Currently the Old Trouts are creating a new opera in partnership with the Calgary Opera called “Ghost Opera”
2. WHAT IS YOUR CONNECTION TO DJD?
I have known Kim ever since I played in a band with her brother Brent called the Will…(There were actually three dots after the Will…)
I actually didn’t know her then, but she used to spy on us playing in the basement. She always came to Old Trout shows and we would talk there. I used to take tap classes at DJD back in the day and even had one of the dancers, Shannon Pennington, choreograph a dance in my solo show Dziddleyboom Kim also did some choreography on a puppet show that I built with the Old Trouts called Trunk Puppet
3. WHY ARE YOU INTERESTED IN DANCE?
I have always been drawn to the physical aspects of performance. In my training, I was voracious in the connection of the body and its ability to convey emotional thought without words; to push the bounds of body language as it were. I also trained to be a dancer in the show Stomp, which I got into after a rigorous audition process. However, at the same time we moved to create The Old Trout Puppet Workshop, so I opted to build something with my best friends instead.
4. WHY DID YOU CHOOSE PUPPETRY INSTEAD OF ANOTHER FORM OF THEATRE?
Oddly enough I trained mostly to be an actor. When we started our company, everyone wanted to do puppets. I had had a puppet when I was quite young and in some manner, had an innate ability to work with and make puppets live.

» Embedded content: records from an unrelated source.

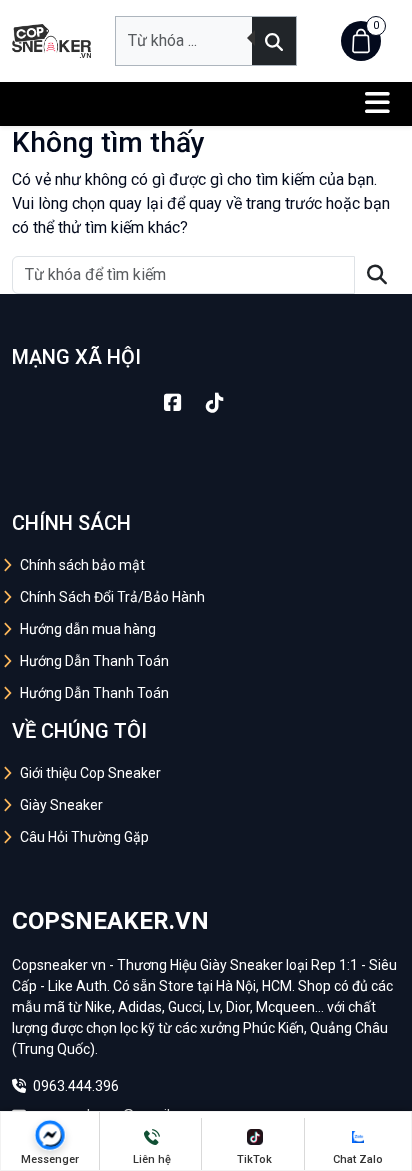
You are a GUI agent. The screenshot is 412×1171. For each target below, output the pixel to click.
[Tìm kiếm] (274, 41)
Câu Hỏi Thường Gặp (84, 837)
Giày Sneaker (61, 805)
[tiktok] (215, 403)
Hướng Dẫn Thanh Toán (94, 661)
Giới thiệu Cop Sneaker (90, 773)
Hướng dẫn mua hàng (88, 629)
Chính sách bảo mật (82, 565)
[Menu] (377, 104)
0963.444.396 (74, 1086)
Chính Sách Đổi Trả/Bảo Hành (112, 597)
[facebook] (173, 403)
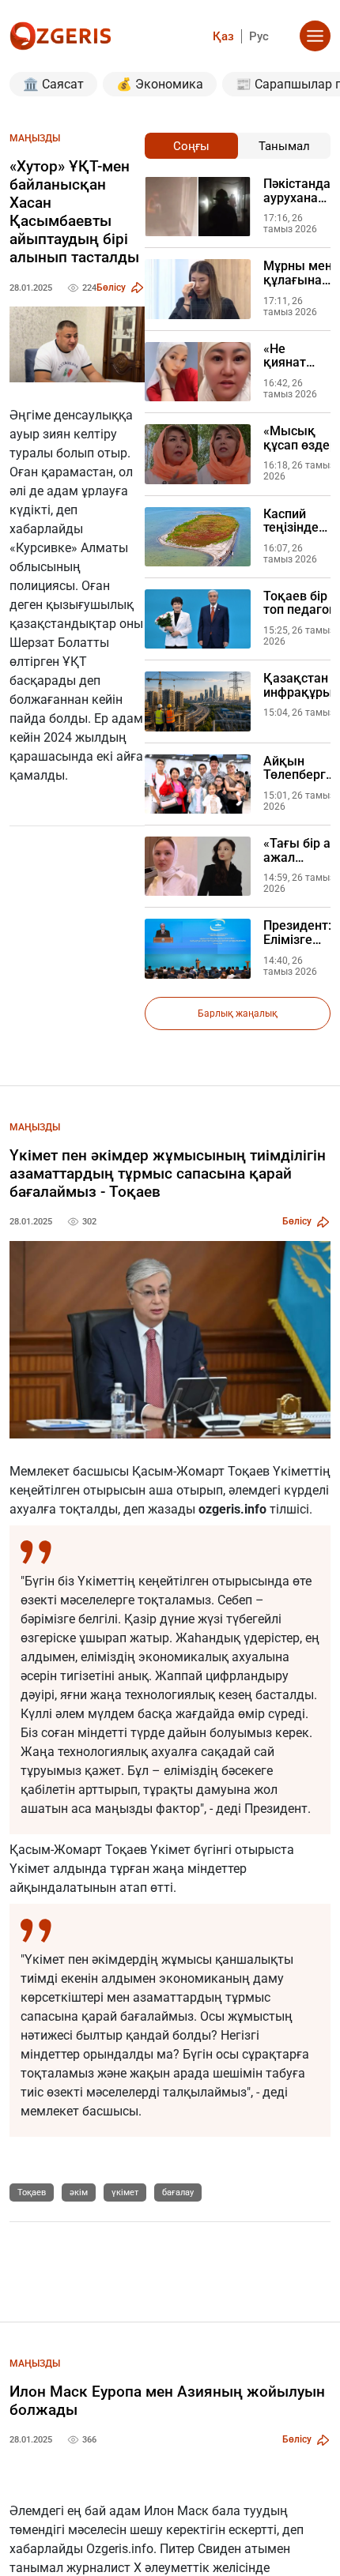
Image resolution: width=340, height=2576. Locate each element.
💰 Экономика (159, 84)
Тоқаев (31, 2192)
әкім (79, 2192)
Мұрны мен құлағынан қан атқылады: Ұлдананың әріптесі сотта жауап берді (298, 273)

I think that puppets call those who can animate to the task in a strange metaphysical way so I think I was doomed on that front.
But puppets embody a physical form of performance so in many ways it made sense to my obsession of this way of reaching an audience.
5. HAS THIS EXPERIENCE CHANGED HOW YOU WILL WORK IN THE FUTURE?
This project has immensely changed the way I will work. I have learnt a ton in working with meter and choreography which I think there is much that actors can harness from this way of working. I am also no longer afraid to suggest certain ways of moving to a body of performers.
6. WHAT ELSE DO YOU WANT TO TELL US ABOUT?
I am quite excited about the accessibility of dance to the general public. This is something I am learning. It seems that more people dance more than anything else. It is an innate form of expression in all of us and I think this insight will carry a way to address how we approach acting and how we can reach more people with this kind of pursuit.